### Instructions to follow
Nothing but a number is needed: the count of lines below that include "inbox".

..........

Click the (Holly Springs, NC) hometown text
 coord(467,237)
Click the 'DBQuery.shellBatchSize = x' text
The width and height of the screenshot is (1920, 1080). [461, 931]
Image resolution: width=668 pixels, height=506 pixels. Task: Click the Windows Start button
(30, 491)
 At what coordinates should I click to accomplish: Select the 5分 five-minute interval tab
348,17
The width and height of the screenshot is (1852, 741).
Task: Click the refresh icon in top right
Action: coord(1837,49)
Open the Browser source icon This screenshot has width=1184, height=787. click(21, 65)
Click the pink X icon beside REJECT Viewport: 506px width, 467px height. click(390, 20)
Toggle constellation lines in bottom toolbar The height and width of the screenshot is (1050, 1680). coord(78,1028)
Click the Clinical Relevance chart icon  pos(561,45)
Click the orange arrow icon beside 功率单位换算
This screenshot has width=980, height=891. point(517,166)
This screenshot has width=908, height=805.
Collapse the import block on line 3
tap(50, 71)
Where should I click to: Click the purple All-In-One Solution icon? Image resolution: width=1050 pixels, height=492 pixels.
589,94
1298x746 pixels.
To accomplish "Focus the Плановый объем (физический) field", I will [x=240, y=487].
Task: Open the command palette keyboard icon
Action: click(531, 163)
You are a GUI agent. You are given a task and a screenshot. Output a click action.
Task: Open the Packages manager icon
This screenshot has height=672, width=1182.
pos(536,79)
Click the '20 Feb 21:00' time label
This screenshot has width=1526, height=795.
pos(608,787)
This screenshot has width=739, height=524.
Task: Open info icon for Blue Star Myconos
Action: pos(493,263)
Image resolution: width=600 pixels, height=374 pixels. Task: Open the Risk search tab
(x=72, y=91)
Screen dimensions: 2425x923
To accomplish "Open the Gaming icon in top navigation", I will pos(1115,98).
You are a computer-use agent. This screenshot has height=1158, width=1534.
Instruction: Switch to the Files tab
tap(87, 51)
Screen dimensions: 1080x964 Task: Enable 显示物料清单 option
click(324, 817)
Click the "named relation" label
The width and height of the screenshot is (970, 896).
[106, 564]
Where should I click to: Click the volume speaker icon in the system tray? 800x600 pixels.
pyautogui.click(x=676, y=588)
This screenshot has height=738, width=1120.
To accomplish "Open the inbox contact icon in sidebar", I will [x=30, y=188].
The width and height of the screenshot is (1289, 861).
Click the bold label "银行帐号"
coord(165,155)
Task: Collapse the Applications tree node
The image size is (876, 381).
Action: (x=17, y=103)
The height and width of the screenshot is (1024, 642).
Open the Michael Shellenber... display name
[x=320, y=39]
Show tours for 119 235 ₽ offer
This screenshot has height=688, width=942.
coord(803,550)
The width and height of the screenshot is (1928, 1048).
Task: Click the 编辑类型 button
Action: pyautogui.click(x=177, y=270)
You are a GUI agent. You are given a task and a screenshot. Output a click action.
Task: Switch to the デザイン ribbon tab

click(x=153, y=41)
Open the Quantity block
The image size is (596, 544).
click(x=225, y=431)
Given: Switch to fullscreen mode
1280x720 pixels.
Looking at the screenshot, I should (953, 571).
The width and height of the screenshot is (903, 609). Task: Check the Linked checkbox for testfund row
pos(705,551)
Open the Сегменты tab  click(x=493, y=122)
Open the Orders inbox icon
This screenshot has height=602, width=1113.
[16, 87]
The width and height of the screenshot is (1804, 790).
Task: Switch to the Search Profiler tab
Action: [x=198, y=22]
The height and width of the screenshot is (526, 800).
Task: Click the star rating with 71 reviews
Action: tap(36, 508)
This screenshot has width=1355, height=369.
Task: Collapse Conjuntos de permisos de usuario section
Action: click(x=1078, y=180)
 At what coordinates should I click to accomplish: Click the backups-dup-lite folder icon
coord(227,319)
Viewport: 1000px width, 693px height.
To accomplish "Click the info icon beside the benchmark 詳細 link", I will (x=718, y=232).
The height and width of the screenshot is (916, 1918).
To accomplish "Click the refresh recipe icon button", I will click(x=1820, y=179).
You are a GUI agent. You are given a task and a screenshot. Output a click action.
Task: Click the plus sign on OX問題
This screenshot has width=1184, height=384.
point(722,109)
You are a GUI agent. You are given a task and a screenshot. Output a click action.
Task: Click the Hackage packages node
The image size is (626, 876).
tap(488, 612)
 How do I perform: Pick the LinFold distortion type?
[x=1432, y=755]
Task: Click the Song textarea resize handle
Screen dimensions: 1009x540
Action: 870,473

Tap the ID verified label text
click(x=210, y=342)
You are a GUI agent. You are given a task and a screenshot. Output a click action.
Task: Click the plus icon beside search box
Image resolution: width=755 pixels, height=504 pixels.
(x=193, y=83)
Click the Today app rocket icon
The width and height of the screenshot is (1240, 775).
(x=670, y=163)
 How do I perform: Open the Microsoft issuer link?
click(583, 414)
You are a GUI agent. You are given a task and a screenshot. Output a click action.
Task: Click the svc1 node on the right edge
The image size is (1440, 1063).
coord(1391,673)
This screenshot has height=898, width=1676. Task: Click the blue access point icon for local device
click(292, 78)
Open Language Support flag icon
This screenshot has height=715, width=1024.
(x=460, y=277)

..........

### Exercise response
2